- **What is expected**
Among the entries below, take the line with "Новости (39, 433)" and the line with "Asian Development Bank (ADB) (853, 905)", and output them and every line between them exactly, with nothing else.
========
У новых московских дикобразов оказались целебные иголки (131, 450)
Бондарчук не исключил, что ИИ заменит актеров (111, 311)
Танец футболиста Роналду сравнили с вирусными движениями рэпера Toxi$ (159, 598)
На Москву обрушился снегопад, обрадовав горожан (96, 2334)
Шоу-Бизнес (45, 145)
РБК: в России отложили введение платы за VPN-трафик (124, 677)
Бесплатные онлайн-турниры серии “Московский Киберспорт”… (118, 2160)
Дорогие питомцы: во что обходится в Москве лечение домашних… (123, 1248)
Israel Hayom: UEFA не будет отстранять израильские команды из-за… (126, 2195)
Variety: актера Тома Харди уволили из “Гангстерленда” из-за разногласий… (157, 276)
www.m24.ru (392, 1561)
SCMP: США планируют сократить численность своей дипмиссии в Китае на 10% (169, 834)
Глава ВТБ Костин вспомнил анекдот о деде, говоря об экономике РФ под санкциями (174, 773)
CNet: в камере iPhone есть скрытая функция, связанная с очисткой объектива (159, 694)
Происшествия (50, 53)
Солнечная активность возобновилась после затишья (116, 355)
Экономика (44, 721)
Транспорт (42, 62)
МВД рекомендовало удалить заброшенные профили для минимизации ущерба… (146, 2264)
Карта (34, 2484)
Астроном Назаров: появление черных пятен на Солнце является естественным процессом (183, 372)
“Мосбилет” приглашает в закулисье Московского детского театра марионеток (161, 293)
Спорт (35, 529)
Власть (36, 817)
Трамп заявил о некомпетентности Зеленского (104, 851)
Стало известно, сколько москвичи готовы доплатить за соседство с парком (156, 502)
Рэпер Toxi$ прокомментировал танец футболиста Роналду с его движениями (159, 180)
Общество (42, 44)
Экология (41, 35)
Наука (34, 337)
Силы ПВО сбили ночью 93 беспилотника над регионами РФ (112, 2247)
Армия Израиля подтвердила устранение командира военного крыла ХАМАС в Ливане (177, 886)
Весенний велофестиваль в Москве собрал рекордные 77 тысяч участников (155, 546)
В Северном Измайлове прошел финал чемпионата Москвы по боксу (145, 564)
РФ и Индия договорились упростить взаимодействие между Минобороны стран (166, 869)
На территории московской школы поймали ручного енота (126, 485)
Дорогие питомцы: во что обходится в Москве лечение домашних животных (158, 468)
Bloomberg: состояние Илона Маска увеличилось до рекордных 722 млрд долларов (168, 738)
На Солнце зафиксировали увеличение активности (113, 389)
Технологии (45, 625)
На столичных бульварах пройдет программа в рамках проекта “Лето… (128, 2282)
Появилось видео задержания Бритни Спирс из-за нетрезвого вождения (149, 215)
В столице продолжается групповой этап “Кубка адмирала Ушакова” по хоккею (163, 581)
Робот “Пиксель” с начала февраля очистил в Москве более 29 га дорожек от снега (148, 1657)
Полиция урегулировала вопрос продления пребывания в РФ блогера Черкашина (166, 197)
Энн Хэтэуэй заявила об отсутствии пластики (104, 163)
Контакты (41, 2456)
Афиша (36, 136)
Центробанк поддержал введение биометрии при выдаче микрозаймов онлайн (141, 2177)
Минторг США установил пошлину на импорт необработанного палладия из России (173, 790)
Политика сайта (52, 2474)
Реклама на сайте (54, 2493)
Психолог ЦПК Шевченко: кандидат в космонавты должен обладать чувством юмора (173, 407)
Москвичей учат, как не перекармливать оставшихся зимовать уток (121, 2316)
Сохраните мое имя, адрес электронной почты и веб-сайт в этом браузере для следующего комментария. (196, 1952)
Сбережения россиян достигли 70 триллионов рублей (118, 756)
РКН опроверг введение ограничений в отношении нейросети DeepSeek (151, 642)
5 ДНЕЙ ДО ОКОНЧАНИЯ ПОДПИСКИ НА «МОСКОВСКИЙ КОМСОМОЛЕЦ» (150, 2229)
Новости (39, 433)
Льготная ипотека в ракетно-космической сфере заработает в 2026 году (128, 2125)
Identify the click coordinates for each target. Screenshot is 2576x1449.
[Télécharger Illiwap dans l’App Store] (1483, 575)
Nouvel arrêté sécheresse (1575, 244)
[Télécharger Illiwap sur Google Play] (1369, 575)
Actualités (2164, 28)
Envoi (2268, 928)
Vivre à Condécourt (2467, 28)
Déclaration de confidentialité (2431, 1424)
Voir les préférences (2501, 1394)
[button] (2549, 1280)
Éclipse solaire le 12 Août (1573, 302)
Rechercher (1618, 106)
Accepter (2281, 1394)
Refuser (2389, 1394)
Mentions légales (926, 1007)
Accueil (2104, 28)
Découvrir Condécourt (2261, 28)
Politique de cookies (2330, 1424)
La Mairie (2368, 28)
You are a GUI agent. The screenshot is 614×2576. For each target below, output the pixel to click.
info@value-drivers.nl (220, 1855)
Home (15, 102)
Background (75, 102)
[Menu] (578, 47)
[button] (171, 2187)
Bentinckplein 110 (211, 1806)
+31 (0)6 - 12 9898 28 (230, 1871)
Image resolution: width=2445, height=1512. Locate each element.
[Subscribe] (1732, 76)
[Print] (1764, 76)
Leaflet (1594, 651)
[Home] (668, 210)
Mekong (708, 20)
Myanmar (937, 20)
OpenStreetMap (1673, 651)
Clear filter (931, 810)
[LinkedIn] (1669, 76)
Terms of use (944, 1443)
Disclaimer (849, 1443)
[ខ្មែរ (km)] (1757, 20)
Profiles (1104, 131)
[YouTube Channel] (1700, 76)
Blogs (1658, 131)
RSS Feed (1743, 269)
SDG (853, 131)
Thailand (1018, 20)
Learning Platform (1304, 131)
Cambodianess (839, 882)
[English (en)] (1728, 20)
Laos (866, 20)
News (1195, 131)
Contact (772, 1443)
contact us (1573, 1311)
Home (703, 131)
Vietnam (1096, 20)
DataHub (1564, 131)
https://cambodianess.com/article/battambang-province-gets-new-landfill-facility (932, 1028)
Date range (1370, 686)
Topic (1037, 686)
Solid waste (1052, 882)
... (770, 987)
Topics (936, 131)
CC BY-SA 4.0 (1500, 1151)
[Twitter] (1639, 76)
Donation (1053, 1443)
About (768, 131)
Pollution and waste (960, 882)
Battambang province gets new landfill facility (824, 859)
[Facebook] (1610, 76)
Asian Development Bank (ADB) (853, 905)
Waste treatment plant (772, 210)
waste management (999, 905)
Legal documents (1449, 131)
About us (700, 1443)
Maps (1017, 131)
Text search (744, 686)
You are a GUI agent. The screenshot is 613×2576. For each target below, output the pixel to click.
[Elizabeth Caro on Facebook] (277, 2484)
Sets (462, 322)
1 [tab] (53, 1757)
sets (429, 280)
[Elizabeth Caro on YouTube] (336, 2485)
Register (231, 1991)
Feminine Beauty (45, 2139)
========
- **Exercise answer**
Новости (39, 433)
Льготная ипотека в ракетно-космической сфере заработает в 2026 году (128, 2125)
Identify the click coordinates for each target. Screenshot is 2576x1449.
[Télécharger Illiwap dans l’App Store] (1483, 575)
Nouvel arrêté sécheresse (1575, 244)
[Télécharger Illiwap sur Google Play] (1369, 575)
Actualités (2164, 28)
Envoi (2268, 928)
Vivre à Condécourt (2467, 28)
Déclaration de confidentialité (2431, 1424)
Voir les préférences (2501, 1394)
[button] (2549, 1280)
Éclipse solaire le 12 Août (1573, 302)
Rechercher (1618, 106)
Accepter (2281, 1394)
Refuser (2389, 1394)
Mentions légales (926, 1007)
Accueil (2104, 28)
Découvrir Condécourt (2261, 28)
Politique de cookies (2330, 1424)
La Mairie (2368, 28)
You are a GUI agent. The screenshot is 614×2576. For each target below, output the pixel to click.
info@value-drivers.nl (220, 1855)
Home (15, 102)
Background (75, 102)
[Menu] (578, 47)
[button] (171, 2187)
Bentinckplein 110 (211, 1806)
+31 (0)6 - 12 9898 28 (230, 1871)
Image resolution: width=2445, height=1512. Locate each element.
[Subscribe] (1732, 76)
[Print] (1764, 76)
Leaflet (1594, 651)
[Home] (668, 210)
Mekong (708, 20)
Myanmar (937, 20)
OpenStreetMap (1673, 651)
Clear filter (931, 810)
[LinkedIn] (1669, 76)
Terms of use (944, 1443)
Disclaimer (849, 1443)
[ខ្មែរ (km)] (1757, 20)
Profiles (1104, 131)
[YouTube Channel] (1700, 76)
Blogs (1658, 131)
RSS Feed (1743, 269)
SDG (853, 131)
Thailand (1018, 20)
Learning Platform (1304, 131)
Cambodianess (839, 882)
[English (en)] (1728, 20)
Laos (866, 20)
News (1195, 131)
Contact (772, 1443)
contact us (1573, 1311)
Home (703, 131)
Vietnam (1096, 20)
DataHub (1564, 131)
https://cambodianess.com/article/battambang-province-gets-new-landfill-facility (932, 1028)
Date range (1370, 686)
Topic (1037, 686)
Solid waste (1052, 882)
... (770, 987)
Topics (936, 131)
CC BY-SA 4.0 (1500, 1151)
[Twitter] (1639, 76)
Donation (1053, 1443)
About (768, 131)
Pollution and waste (960, 882)
Battambang province gets new landfill facility (824, 859)
[Facebook] (1610, 76)
Asian Development Bank (ADB) (853, 905)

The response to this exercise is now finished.